# Task to complete
Look at each line below and count those with the word "Given"; the answer is that number only.

Stored data
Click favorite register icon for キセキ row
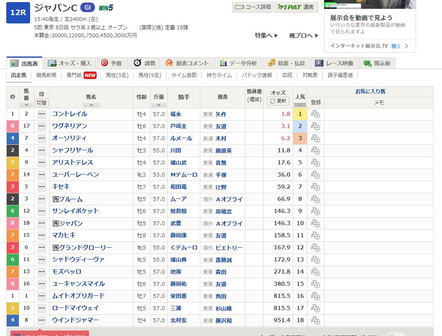442x336 pixels. (315, 187)
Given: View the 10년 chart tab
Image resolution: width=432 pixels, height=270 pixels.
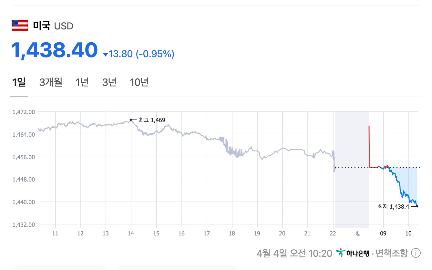Looking at the screenshot, I should point(139,82).
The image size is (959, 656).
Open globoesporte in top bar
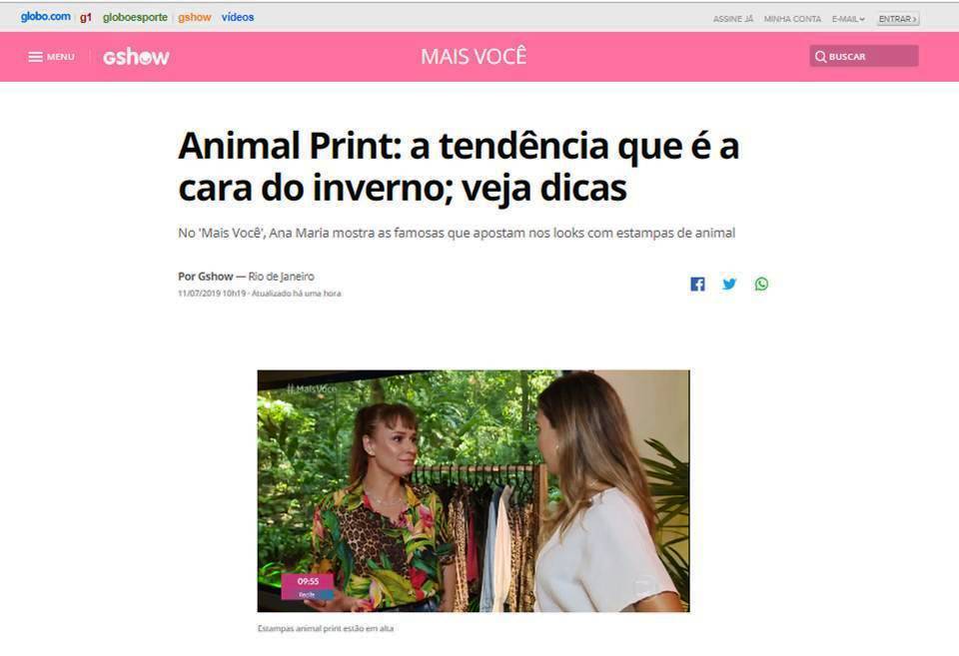coord(135,17)
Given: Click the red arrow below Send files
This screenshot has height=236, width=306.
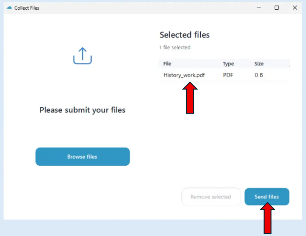Looking at the screenshot, I should coord(267,218).
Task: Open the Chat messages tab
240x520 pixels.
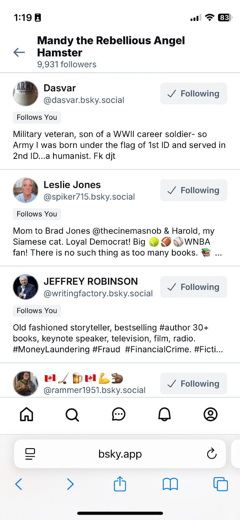Action: (119, 414)
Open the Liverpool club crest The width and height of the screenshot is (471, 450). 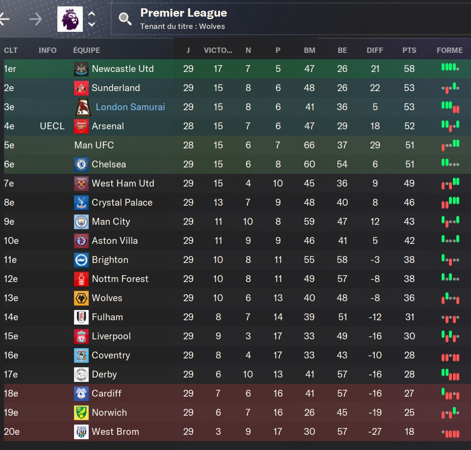pos(81,336)
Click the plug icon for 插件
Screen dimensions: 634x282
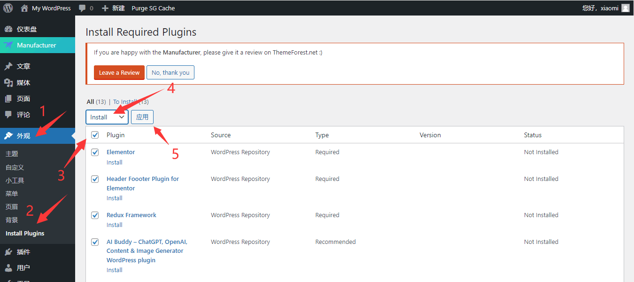click(x=8, y=252)
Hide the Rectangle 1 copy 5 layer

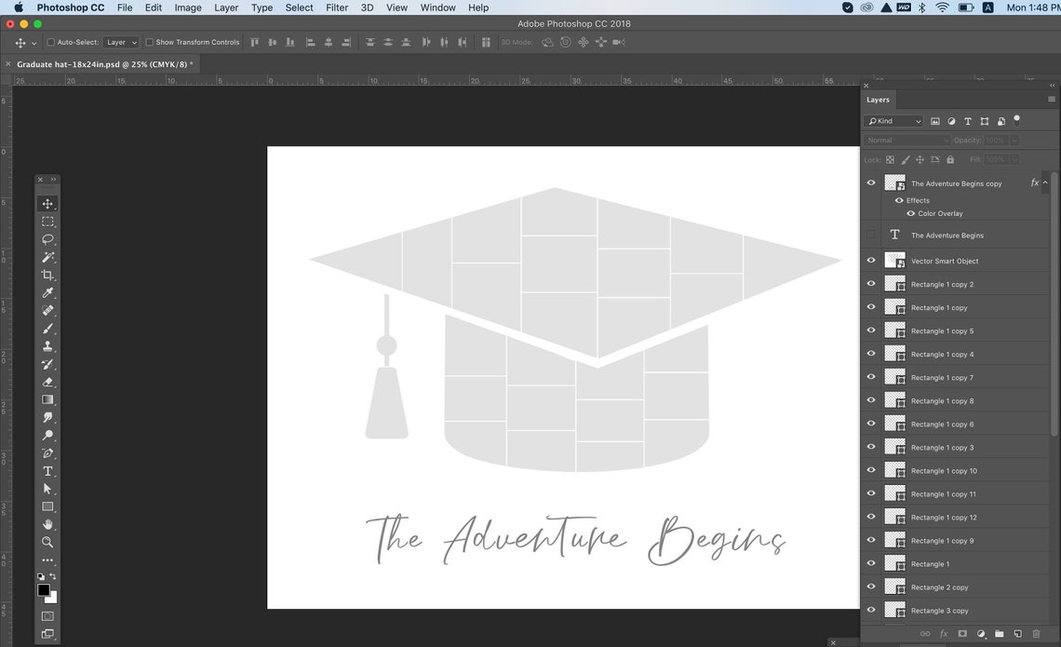point(871,330)
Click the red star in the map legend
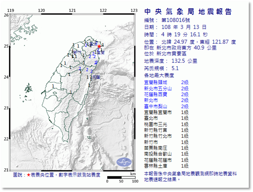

# Expected answer
2